Molecular Characteristics of Early-onset Compared With Late-onset Colorectal Cancer
- Conditions
- Colorectal CancerMicrosatellite Instability
- Registration Number
- NCT06238193
- Brief Summary
The distribution rate of microsatellite instability-high (MSI-H) was significantly higher in early-onset colorectal cancer, and early-onset colorectal cancer has a specific mutational profile and relatively high programmed cell death ligand 1(PD-L1) expression, which may be used to guide personalized treatment to better control the disease.
- Detailed Description
The prognosis of early-onset colorectal cancer (EOCRC) is worse than that of late-onset colorectal cancer (LOCRC), and the incidence has gradually increased in recent years, so it is necessary to study the pathogenesis and explore the target of early-onset colorectal cancer patients. In this study, investigators aimed to explore the specific molecular pathologic map of EOCRC by comparing LOCRC. This study enrolled 11,344 patients with colorectal cancer treated at the Colorectal Center of the First Affiliated Hospital of Nanjing Medical University from 2003 to 2022, of whom 578 were EOCRC and 10,766 were LOCRC. The tumor-related mutation status and tumor mutation burden (TMB) of patients were detected by next-generation sequencing technology. PD-L1 expression was detected by immunohistochemistry. The microsatellite instability was detected by polymerase chain reaction (PCR) coupled with capillary electrophoresis (2B3D NCI Panel) in all patients. Among the 11,344 patients, 180 patients with EOCRC and 90 patients with LOCRC patients underwent NGS investigation. Compared with LOCRC, EOCRC patients generally presented a later TNM stage, lower tumor differentiation, and poorer histological type. In LOCRC with MSI-H stupe, TNM stage is earlier than whom with MSI-L/MSS. In addition, the frequency of MSI-H was significantly higher in EOCRC (10.2%) than LOCRC (2.2%). The frequency of 7-mutation panel (ARID1A, FANCI, CASP8, DGFRA, DPYD, TSHR, and PRKCI) were relatively higher in LOCRC. In EOCRC group, the TNM stage of MSI-H subtype patients was earlier while harbored with worse tissue differentiation and higher proportion of mucinous adenocarcinoma. Besides, among the EOCRC patients, FBXW7, FAT1, ATM, ARID1A and KMT2B mutation frequencies were significantly increased in patients with MSI-H type. Comparing with MSI-H patients of LOCRC, the EOCRC patients with MSI-H presented a higher mutation frequencies of FGFBR2, PBRM1, RNF43, LRP1B, FBXW7, ATM and ARID1A. In addition, EOCRC patients were identified with higher tumor mutation burden, especially in the MSI-H type. PD-L1 expression calculated by tumor proportion score (TPS) was also elevated in EOCRC and correlated with MSI status.
Recruitment & Eligibility
- Status
- COMPLETED
- Sex
- All
- Target Recruitment
- 11344
- Men and women aged 18-75 years old;
- Histologically proven colon or rectal adenocarcinoma.

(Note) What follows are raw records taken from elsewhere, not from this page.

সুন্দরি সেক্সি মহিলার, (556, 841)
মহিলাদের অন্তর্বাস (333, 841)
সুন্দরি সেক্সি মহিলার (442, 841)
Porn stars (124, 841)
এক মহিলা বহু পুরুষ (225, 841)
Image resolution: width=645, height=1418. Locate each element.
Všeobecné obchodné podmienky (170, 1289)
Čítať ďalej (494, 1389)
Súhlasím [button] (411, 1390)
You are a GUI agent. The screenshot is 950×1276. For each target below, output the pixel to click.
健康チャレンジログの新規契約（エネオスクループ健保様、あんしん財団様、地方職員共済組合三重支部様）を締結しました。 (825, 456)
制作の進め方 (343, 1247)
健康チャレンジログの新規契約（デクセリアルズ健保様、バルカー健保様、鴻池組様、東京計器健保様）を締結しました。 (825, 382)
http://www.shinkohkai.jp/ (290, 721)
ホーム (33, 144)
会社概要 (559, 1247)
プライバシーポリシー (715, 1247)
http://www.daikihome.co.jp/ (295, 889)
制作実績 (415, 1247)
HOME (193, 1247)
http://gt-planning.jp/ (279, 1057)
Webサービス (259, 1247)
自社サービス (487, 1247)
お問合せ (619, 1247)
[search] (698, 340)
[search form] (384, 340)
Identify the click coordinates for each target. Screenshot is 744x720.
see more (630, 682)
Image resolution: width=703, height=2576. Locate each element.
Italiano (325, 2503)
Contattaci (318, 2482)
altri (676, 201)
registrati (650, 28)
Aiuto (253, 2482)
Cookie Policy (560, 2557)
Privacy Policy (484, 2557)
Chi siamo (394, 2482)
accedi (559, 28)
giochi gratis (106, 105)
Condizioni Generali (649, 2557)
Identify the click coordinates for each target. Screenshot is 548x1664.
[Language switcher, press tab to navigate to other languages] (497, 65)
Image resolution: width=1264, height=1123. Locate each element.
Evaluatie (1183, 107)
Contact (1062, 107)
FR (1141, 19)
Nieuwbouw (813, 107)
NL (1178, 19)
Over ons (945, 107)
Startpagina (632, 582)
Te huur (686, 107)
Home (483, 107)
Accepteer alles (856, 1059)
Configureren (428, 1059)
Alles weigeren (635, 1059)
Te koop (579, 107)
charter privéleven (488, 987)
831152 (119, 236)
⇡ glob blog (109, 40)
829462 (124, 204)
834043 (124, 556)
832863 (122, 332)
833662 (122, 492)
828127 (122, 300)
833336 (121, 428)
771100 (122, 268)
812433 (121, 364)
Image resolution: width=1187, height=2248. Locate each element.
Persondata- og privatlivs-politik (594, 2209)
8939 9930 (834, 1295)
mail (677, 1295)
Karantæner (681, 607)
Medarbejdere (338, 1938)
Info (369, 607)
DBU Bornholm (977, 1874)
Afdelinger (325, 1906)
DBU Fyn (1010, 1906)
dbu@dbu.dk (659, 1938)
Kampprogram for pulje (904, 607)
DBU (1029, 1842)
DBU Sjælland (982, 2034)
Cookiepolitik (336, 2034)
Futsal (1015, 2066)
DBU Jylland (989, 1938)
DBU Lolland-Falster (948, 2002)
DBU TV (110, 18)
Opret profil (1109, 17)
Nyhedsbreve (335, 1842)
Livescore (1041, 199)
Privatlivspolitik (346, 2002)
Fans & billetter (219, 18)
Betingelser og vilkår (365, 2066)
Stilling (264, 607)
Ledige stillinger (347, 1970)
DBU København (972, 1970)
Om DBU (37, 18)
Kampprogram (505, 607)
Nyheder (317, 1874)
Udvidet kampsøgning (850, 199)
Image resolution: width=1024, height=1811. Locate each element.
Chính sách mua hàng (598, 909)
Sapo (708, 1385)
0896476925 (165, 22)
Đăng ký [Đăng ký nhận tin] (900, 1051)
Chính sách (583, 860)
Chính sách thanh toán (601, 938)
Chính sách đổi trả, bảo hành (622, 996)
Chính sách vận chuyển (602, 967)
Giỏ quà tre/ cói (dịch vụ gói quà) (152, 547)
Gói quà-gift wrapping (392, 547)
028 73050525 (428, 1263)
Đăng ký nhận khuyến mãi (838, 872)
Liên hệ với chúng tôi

- Patients over 80 years of age;
- Recurrent colorectal cancer;
- Multiple primary tumors.
Study & Design
- Study Type
- OBSERVATIONAL
- Study Design
- Not specified
- Primary Outcome Measures
Name Time Method MSI status Through study completion, an average of 1 year (I) MSI-High (MSI-H) if two or more mononucleotide markers in tumor tissue had size variations of ≥3bp compared to normal tissue; (II) MSI-Low (MSI-L) if a single mononucleotide marker in tumor tissue exhibited a size variation of ≥3bp compared to normal tissue; (III) Microsatellite Stable (MSS) if there were no size variations of ≥3bp in mononucleotide markers in tumor tissue compared to normal tissue.
- Secondary Outcome Measures
Name Time Method Copy-number variations (CNVs) Through study completion, an average of 1 year Copy-number variations (CNVs) were detected using CNVkit with default parameters. Depth ratios of above 2.0(tissue) and below 0.6 were considered as CNV gain and CNV loss, respectively.